Fresh Creamy Goat Cheese

24 Aug

There are certain ingredients that are so versatile that they are often overlooked. Goat cheese is just one of those ingredients. Since I’ve been working in the cheese shop, I’ve tried a lot of cheeses that I had never tried previously. But, this creamy fresh goat cheese is tops. You can use it anywhere that you would use cream cheese or ricotta cheese.

Goat cheese tends to get type casted as a salad topper, but it is so much more than that. This creamy version is great because it helps to break the stigma. Since it’s creamy, it spreads easily. It makes an easy appetizer out of toasted baguette and caramelized onions. You can use it as a filling base in ravioli or add it to roasted red peppers and puree.

Goat cheese can also serve as a base on pizza of my favorite, whipped. You read correctly, whipped. This works great with the creamy version of the goat cheese, but it can be done with the regular as well. Simply put 4 oz of your chosen goat cheese into your stand mixer and whip away. Let the cheese go in the mixer for 5-6 minutes or until the cheese is light and fluffy. I like to put my whipped cheese in a bowl and drizzle it with really high quality extra virgin olive oil and freshly crack black pepper. Serve along side cherry tomatoes and wheat crackers.

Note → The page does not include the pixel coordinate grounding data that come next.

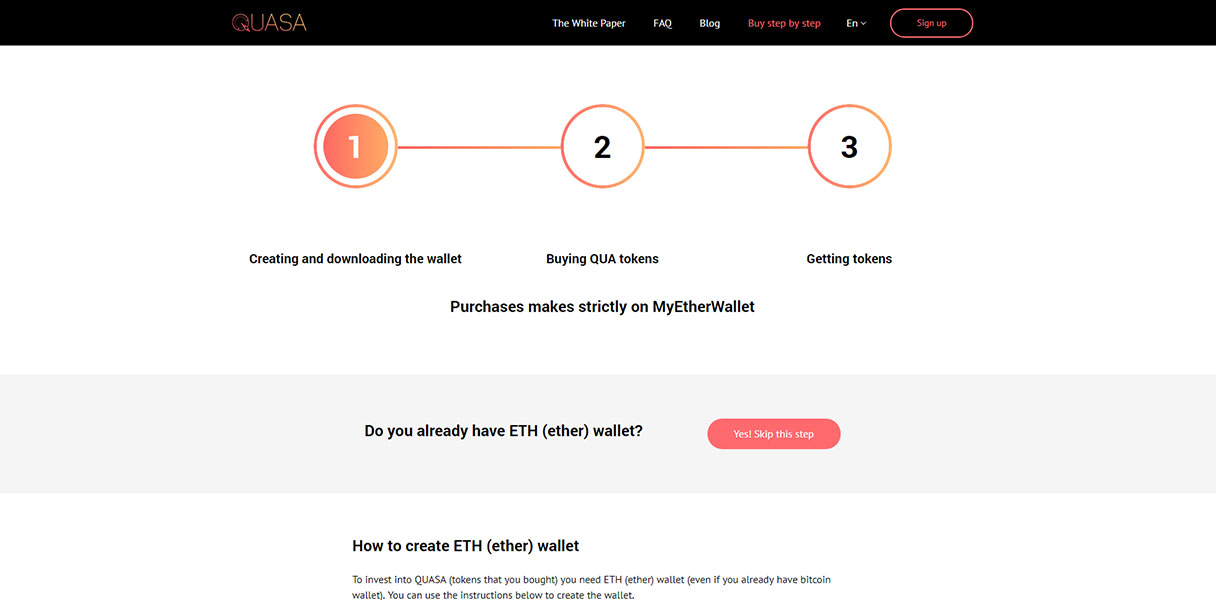Click Buying QUA tokens label
The width and height of the screenshot is (1216, 600).
[602, 259]
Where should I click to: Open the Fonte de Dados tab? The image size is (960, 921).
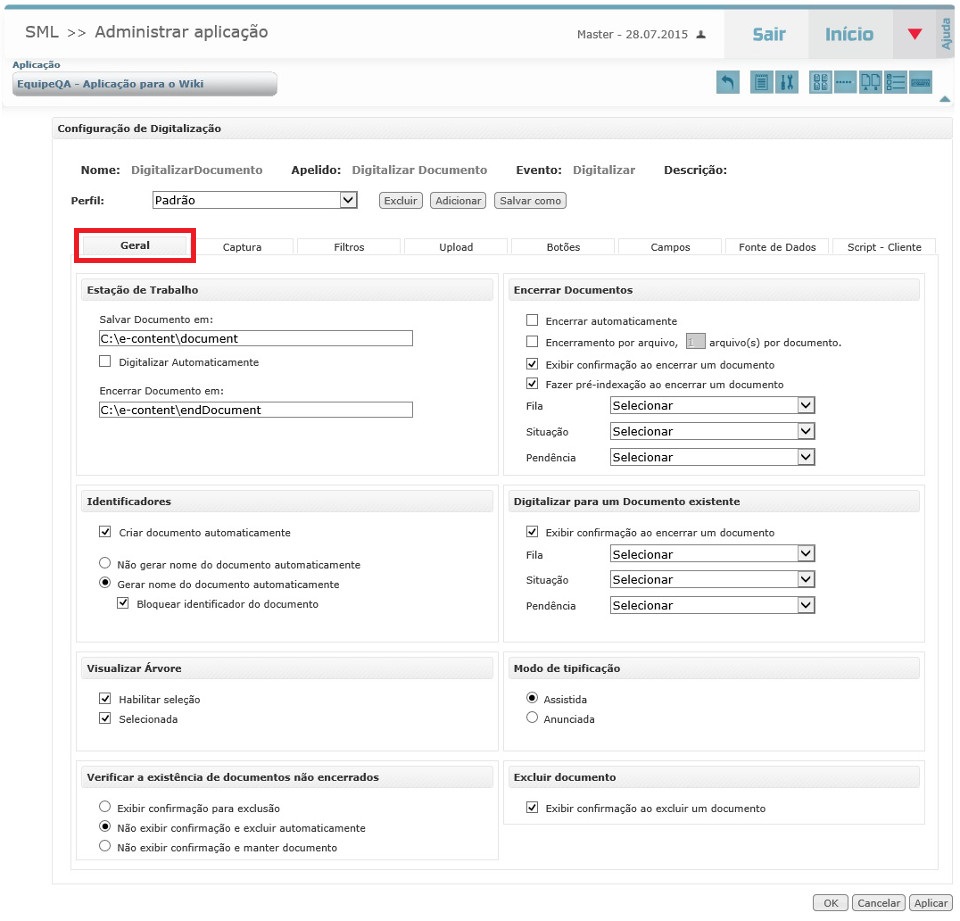pyautogui.click(x=777, y=247)
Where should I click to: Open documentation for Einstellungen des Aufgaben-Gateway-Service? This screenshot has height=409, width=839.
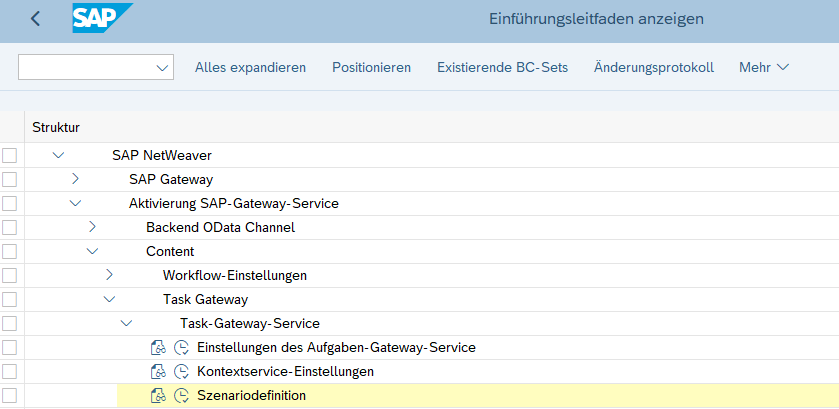click(157, 348)
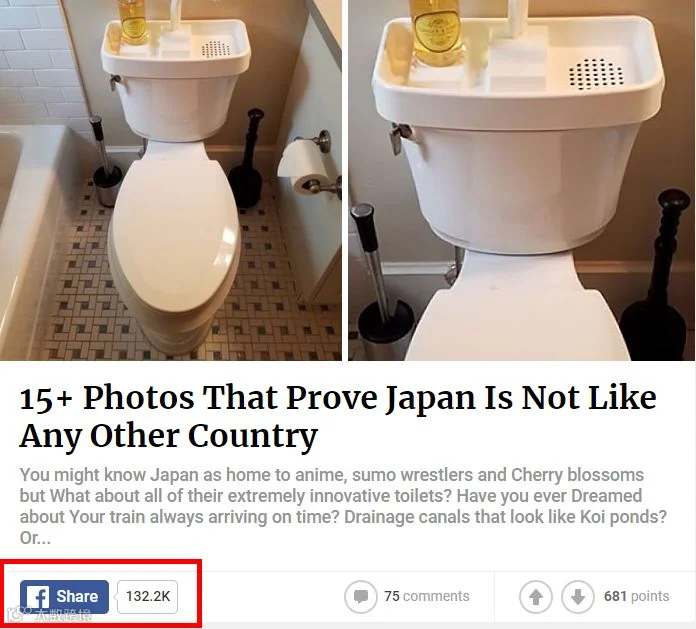Screen dimensions: 696x629
Task: Click the Facebook Share button
Action: [x=64, y=597]
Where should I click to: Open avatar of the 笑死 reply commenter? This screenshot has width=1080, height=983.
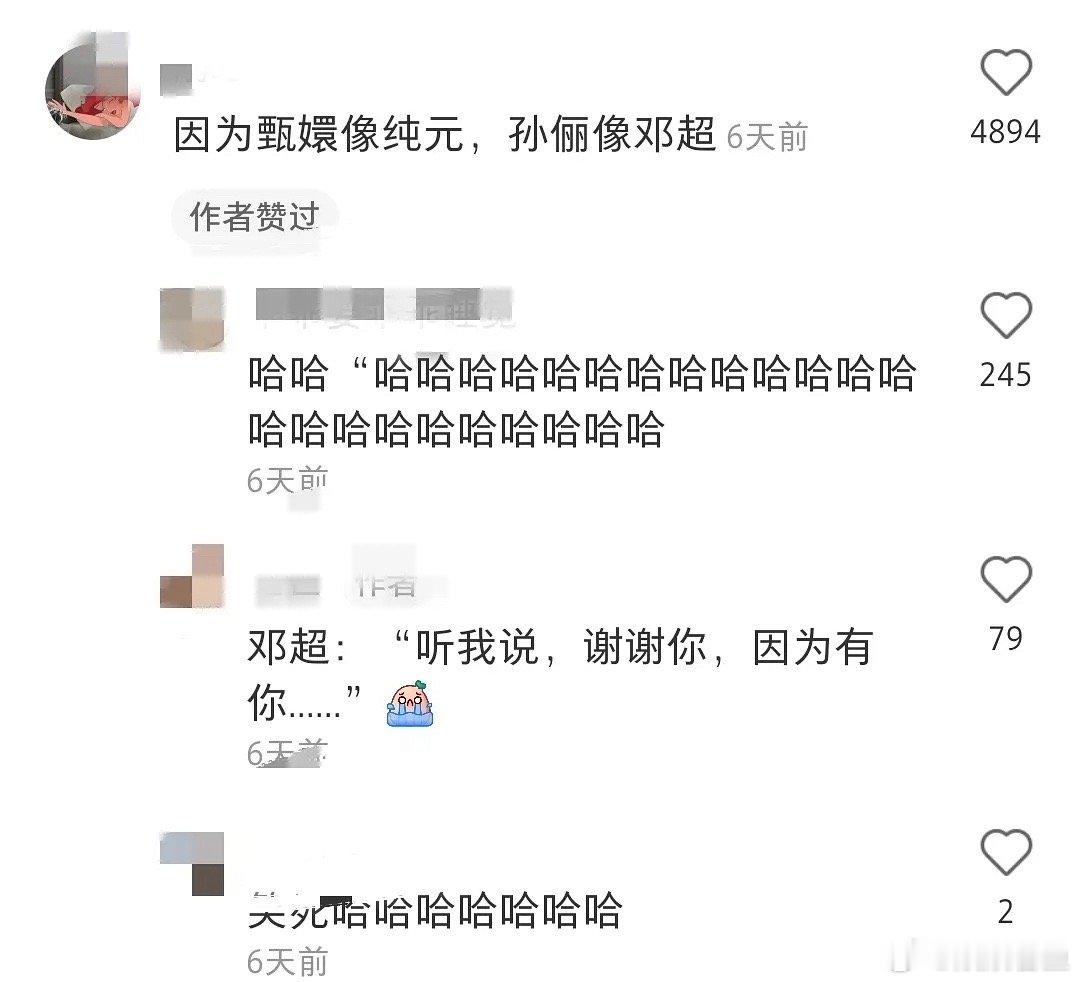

Still need more ideas. Well, try using your goaty goodness in an omlette.

Goat Cheese and Red Pepper Omelets
Serves 1

Hardware:
Rubber Spatula
8-inch non-stick sauté pan
Small mixing bowl
Balloon wisk

Ingredients:
3 eggs
1 oz fresh goat cheese, crumbled
1 oz roasted red peppers
1/4 oz fresh chives, chopped
1 tablespoon plus 1 teaspoon unsalted butter, separated
Salt and pepper to taste

Directions:

  1. In a small mixing bowl add the eggs and salt and pepper and wisk until the yolks and whites are thoroughly combined
  2. Heat a non-stick pan over a medium heat and add in 1 tablespoon of the butter and swirl around the pan
  3. Add in the scrambled eggs
  4. Using a rubber spatula, push the eggs around the pan and swirl the pan until the eggs start to set
  5. Add in the goat cheese and the peppers in the center of the eggs
  6. Fold 1/3 of the eggs over the center
  7. Using your rubber spatula guide the folded edge onto a dinner plate
  8. Using the edge of the pan fold the remaining edge over the top

Rub the top of the omelet with the remaining teaspoon of butter and sprinkle the top with the chives

Next time you’re in your local cheese shop, ask for some Vermont Butter and Cheese. If you don’t think you’re a fan of goat cheese, give it another try. You’ll be surprised how added something else, mellows out the tangy and gamey flavor of the goat’s milk. If you really want to ease your way in, add some honey and cinnamon. The sweetness is a great compliment.